_Data shown_.
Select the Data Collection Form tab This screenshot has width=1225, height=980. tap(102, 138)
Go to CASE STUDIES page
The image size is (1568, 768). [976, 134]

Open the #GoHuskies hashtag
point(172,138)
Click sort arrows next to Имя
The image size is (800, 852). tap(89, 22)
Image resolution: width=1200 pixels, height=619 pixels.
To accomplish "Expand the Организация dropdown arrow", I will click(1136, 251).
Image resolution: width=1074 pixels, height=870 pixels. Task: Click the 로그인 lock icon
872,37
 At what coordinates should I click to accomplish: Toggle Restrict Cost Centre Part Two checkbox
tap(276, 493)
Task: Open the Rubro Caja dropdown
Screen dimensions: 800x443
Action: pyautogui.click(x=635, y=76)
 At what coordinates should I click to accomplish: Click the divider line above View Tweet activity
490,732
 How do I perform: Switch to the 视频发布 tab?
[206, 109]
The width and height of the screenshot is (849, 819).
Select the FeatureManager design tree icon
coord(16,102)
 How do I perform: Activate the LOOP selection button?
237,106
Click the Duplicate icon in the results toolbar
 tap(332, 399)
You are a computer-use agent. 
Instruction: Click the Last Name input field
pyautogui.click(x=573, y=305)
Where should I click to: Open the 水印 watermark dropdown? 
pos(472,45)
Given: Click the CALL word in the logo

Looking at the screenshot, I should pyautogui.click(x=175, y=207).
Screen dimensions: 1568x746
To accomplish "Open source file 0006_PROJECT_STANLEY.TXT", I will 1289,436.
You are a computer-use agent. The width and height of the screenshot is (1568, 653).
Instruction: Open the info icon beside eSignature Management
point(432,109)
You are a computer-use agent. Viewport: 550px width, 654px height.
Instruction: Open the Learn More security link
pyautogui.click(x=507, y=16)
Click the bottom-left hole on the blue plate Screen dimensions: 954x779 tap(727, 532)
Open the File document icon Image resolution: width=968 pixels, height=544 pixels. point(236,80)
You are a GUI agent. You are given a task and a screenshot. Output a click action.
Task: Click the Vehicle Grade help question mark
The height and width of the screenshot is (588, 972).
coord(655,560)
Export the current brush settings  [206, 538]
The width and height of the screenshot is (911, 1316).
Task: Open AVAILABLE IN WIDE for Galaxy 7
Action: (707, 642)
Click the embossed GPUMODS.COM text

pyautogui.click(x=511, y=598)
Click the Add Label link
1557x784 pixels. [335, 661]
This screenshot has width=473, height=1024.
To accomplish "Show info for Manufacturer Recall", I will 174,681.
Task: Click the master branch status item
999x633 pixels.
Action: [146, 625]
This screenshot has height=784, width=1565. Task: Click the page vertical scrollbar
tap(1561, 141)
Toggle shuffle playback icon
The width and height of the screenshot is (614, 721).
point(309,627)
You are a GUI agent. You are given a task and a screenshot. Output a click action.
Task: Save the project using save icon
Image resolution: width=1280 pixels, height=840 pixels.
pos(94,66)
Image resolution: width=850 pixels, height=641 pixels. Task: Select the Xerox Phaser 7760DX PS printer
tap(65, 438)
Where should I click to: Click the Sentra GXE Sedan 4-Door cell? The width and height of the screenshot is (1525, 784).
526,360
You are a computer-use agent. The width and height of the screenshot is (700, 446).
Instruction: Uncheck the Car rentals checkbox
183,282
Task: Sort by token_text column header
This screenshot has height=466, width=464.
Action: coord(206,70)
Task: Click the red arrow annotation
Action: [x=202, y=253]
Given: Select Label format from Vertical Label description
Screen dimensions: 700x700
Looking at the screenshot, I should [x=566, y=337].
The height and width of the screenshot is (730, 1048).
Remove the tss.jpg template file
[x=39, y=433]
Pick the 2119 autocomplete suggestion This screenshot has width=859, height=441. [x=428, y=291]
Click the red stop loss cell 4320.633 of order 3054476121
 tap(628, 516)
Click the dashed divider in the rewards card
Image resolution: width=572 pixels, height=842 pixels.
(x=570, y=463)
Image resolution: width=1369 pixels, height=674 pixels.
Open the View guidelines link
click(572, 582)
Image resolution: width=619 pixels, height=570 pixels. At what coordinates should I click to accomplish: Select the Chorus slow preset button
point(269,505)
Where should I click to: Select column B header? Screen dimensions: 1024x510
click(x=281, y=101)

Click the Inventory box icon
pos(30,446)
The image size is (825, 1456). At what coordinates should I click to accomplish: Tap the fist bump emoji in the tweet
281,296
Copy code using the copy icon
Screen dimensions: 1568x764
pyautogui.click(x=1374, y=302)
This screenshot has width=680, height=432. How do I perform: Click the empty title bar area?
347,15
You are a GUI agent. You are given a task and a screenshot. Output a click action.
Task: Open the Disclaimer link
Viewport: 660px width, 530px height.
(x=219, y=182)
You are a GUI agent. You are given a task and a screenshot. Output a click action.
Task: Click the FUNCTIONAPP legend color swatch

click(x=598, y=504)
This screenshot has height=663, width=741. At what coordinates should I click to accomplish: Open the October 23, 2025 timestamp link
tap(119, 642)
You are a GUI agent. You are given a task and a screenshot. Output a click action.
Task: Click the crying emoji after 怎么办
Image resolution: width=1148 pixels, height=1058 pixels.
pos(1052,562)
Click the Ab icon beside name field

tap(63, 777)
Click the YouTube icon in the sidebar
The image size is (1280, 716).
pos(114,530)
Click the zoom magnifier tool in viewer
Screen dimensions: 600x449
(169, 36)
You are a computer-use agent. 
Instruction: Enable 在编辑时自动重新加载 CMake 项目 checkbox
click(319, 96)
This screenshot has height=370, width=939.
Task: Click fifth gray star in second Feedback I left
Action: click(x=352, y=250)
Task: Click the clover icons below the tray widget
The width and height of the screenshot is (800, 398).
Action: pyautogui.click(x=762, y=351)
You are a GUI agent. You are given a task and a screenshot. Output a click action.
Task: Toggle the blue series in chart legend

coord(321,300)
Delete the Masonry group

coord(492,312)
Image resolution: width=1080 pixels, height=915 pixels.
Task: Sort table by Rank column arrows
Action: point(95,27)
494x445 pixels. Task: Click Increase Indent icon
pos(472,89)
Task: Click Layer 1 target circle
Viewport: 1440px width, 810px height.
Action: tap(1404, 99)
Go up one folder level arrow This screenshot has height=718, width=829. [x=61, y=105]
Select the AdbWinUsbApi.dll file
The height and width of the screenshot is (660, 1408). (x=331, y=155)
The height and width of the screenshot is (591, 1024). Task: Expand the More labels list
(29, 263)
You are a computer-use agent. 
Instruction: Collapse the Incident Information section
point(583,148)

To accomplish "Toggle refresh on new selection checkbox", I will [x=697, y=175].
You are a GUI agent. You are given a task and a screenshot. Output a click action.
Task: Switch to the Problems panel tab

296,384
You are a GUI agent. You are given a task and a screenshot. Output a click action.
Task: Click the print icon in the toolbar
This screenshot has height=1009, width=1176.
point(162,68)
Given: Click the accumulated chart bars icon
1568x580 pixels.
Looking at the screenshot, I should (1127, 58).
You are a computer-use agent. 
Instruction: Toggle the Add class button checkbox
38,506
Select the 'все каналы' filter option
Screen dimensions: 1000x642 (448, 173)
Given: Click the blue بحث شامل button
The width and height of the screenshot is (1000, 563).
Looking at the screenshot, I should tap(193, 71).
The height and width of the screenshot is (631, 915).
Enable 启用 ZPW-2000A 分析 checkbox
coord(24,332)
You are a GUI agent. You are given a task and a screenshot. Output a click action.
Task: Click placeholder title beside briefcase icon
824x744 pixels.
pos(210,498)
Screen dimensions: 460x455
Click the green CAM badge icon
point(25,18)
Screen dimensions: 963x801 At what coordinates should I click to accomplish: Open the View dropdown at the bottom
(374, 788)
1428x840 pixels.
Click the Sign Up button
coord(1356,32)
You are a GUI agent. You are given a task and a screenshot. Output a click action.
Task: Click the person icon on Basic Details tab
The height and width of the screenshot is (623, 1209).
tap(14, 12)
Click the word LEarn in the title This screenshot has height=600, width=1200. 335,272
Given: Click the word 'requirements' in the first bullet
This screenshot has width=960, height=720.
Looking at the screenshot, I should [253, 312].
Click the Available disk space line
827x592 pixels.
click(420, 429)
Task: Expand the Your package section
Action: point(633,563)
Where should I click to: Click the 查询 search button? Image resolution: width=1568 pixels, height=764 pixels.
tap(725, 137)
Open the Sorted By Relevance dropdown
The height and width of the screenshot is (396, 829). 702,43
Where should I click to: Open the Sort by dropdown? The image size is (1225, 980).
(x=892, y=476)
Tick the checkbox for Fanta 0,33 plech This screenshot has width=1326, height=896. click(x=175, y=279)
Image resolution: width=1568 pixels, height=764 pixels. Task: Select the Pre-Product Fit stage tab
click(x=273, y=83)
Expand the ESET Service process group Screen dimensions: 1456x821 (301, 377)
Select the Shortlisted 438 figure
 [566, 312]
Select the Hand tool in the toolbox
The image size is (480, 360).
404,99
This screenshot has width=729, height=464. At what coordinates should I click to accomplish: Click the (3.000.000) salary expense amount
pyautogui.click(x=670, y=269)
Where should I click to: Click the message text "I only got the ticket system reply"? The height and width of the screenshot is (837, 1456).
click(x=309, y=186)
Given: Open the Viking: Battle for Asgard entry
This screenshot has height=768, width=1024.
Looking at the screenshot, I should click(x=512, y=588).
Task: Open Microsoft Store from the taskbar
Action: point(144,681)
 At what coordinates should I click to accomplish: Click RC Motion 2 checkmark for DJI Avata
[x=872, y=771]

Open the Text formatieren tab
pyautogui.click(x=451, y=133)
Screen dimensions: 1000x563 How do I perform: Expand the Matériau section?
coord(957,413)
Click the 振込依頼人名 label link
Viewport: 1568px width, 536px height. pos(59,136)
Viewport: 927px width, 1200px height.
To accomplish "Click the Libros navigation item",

_What is expected_. Where does the string "will" appear in the records above? Return every line that holds it.

_Solution to the problem_.
To accomplish "Expand the Организация dropdown arrow", I will click(1136, 251).
To accomplish "Open source file 0006_PROJECT_STANLEY.TXT", I will 1289,436.
To accomplish "Show info for Manufacturer Recall", I will 174,681.
To accomplish "Toggle refresh on new selection checkbox", I will [x=697, y=175].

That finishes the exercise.